素肌(皮膚)に浸透する,しみこむタイプのものに注意!

石鹸を使って洗顔をする目的は,皮膚の表面のよごれをはがして洗い流すことです。洗顔をする時は,素肌の表面によごれがついている状態のはずです。ですから,素肌(皮膚)に浸透していく,しみこむようなタイプのものを皮膚に付けてしまうことは,よごれが洗い流れないどころが,素肌の表面のよごれを素肌の中に浸透させ,しみこませてしまうという意味で,素肌に悪影響を及ぼしてしまいます。

これは洗顔料の成分を一つ一つみなければ正確には判別はできないと思いますので,できるだけシンプルな石鹸を使うことが素肌のために良いことになると思います。

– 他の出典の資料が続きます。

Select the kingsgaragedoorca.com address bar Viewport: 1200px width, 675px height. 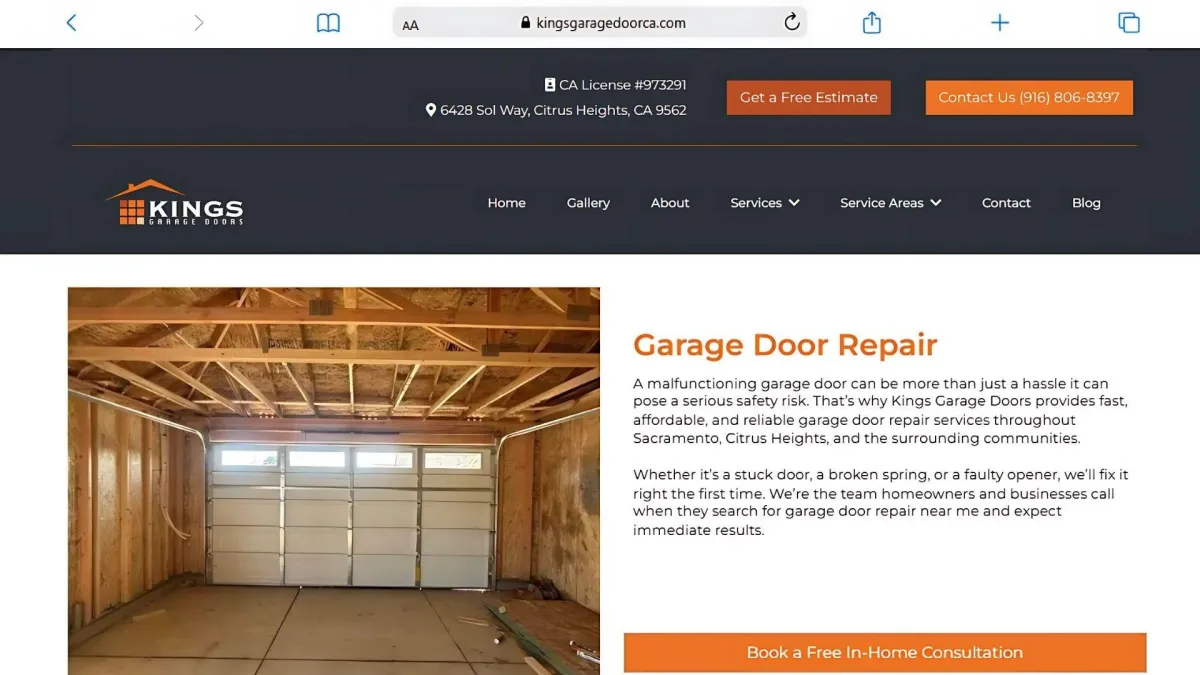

たとえば,元東北大学教授安田利顕先生著,東邦大学客員教授漆修先生改訂の「美容のヒフ科学」(南山堂,2010,9版)は,「クリームで皮膚の表面にあるものをふくと,逆に表面のものを角層の中にしみこませる働きがある.つまり逆によごれをすりこむおそれがある.」(141頁)と指摘しています。洗顔の時は勿論,クレンジングの時もこれには気を付けたいですね。

まとめ

  1. 正しい洗顔のためには,石鹸を使うのが最も効果的。
  2. 洗顔は,素肌の清浄のためのもの。石鹸も清浄作用を重視。
  3. 素肌にしみこんで浸透するものはNG。